LucasArts: Lucid At Last
LucasArts are on quite the crusade to prove they're no longer the grey men in grey suits working in a grey building and having grey dreams about billions of dollars earned from grey, lacklustre Star Wars games they've seemed to be for the last decade-plus. The re-release of a few beloved vintage titles onto Steam earlier this year won them a big old credibility pie, and now they're showing off the first of a mooted several new IPs - indie-esque gamettes that hint at a return to their offbeat barnstorming of yore. First up is Lucidity, which is best described as Mario meets Tetris meets Crayon Physics Meets Little Big Planet Meets Ico Meets Lemmings Meets Braid. It's dead pretty, and it's betrailered below.
In the broadest, broadest terms, it's Tetris as a platformer. You're granted a string of random shapes, which you then need to place in the environment to create a safe, fluid route for the auto-walking young lass Sofi. It might be an oblong, it might be a set of stairs, or it might be a jumpad (in the form of a Catapult). Sofi's rambling through her own dream-world - hence the title - and will merrily stumble into danger or grind to a halt if you (the exact nature of the player's character hasn't been exposited yet, but takes the form of simply a cursor) don't construct a suitable egress for her. It goes a little something like this:
It's as charming as a kitten wearing a hat shaped liked another kitten, and what's more it's out in mere weeks. What's more more, it's apparently not a one-off. LucasArts has also announced what it's informally calling its Labs, which is a quasi-experimental think/development tank aimed at creating titles more inventive or leftfield than its more conventional game-crop. Quoth its new blog:
"We are a lot of the same team that worked on Secret of Monkey Island: Special Edition. Our team is inspired to create new IP by all the amazing games being created out there in the indie space. Some old crusties on the team remember old skool days of bedroom coders mailing out tape cassettes and it’s great to see that spirit back (minus the cassette tape). It’s an exciting time to be in an industry that supports creative ideas as distinctly different as Flower and Shadow Complex."

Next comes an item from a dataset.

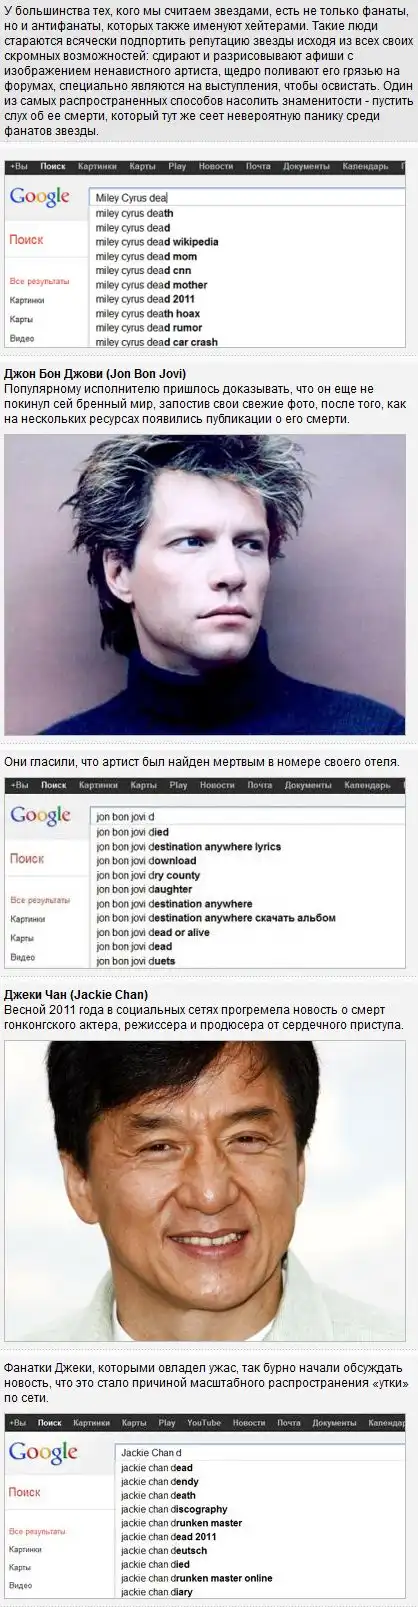
Task: Open the Jon Bon Jovi portrait photo
Action: 204,584
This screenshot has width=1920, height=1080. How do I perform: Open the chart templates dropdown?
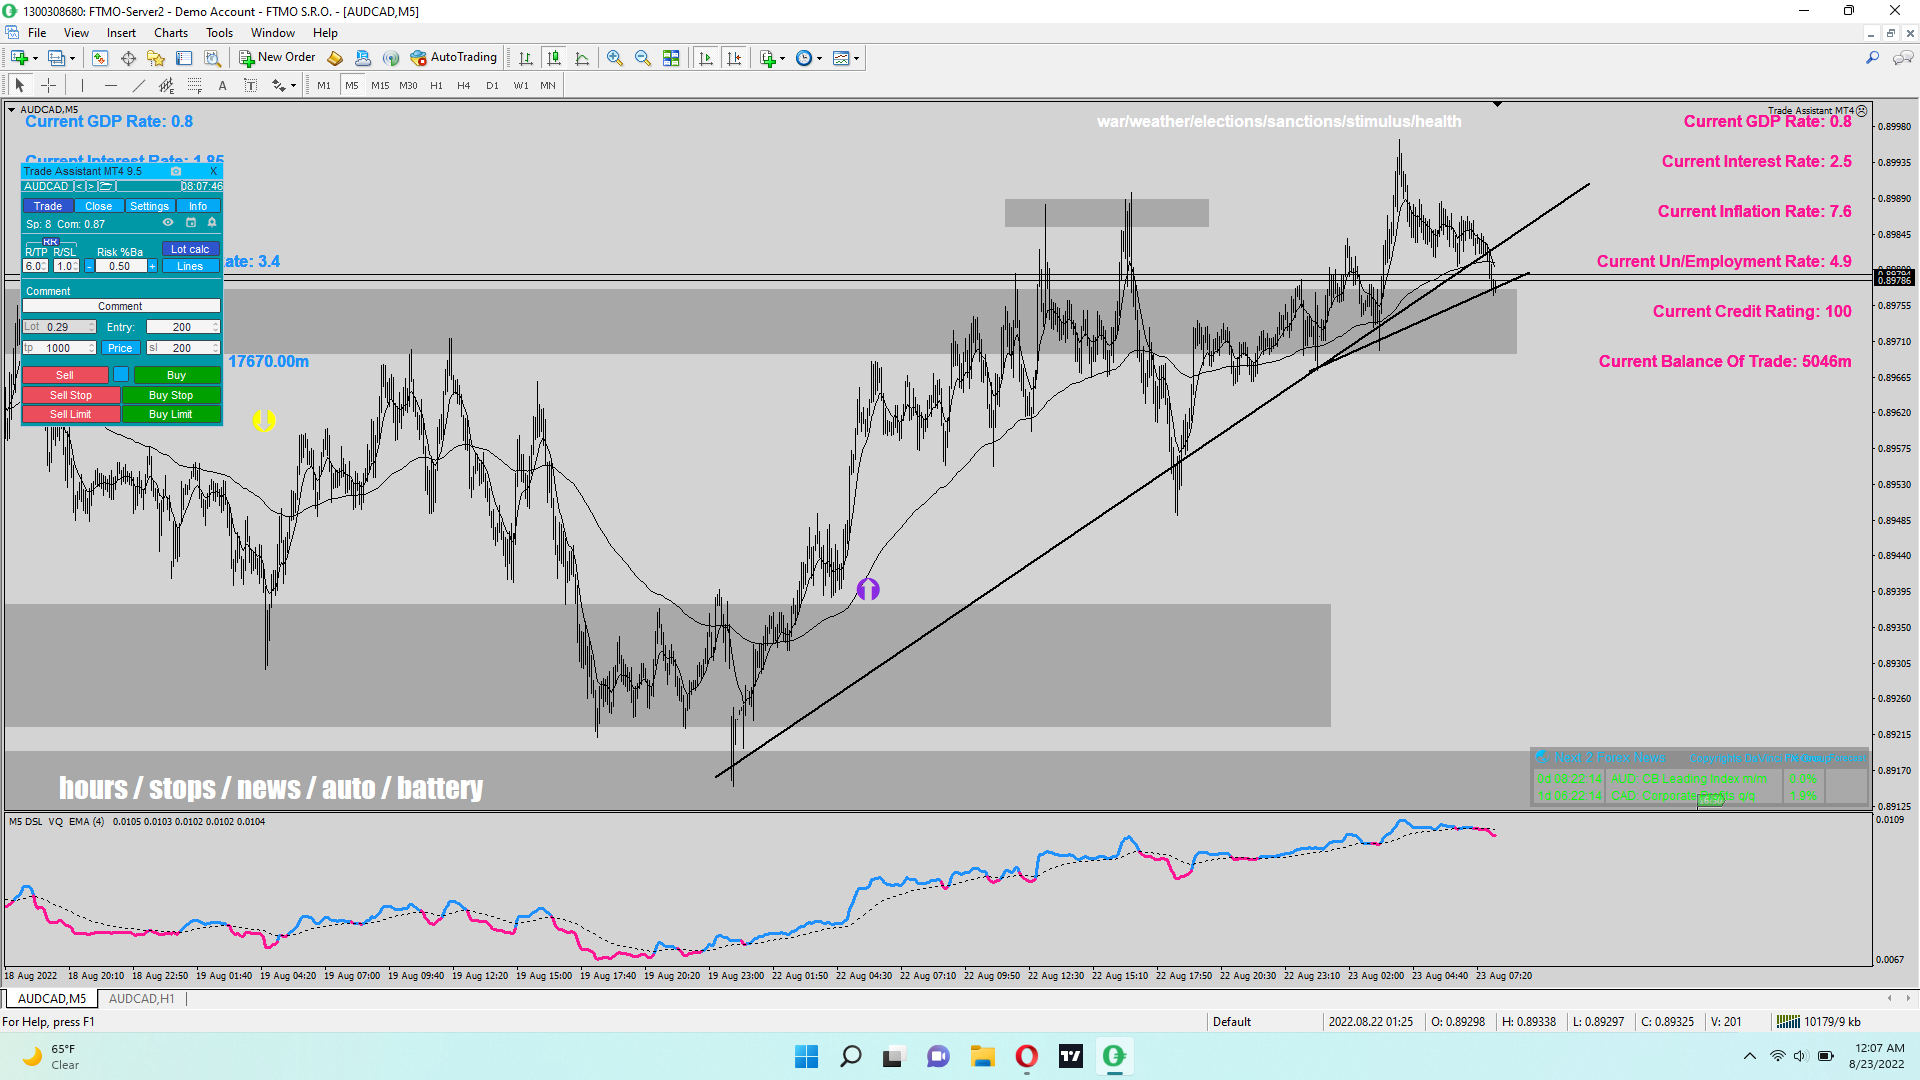click(x=856, y=58)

Two things. One: wooooooooooooooooooooooo, etc.
Two: I wonder how yer actual indie developers feel about enormo-budgeted big boys turning up and piggybacking them like this. While it's a pretty happy turn of events for the gamers who ultimately get to play the resulting delights, if a load of big studios get in on this kind of act it could leave independent devs out in the cold. Or, alternatively, it's a handy route for struggling bedroom developers to access the mainstream, but without yielding their integrity to mainstream values. Either way, when the company that owns Star Wars opts to do this kind of thing, it's got potential to be a massive fuggin' deal for this old industry of ours. Iiiiiiiiiinteresting times.
Back to Lucidity, anyway. There's some confusion about the PC release. The mere mention/controversy of an Xbox Live release but not a Playstation Network one means most reportage of the PC version seems to have fallen through the cracks. Those places that had at least acknowledged it have claimed its release date was unannounced, but RPS's own super-sleuth John Walker dug up a press release that confirms an October 7th release date on both Xbox and PC. WELL DONE JOHN WALKER.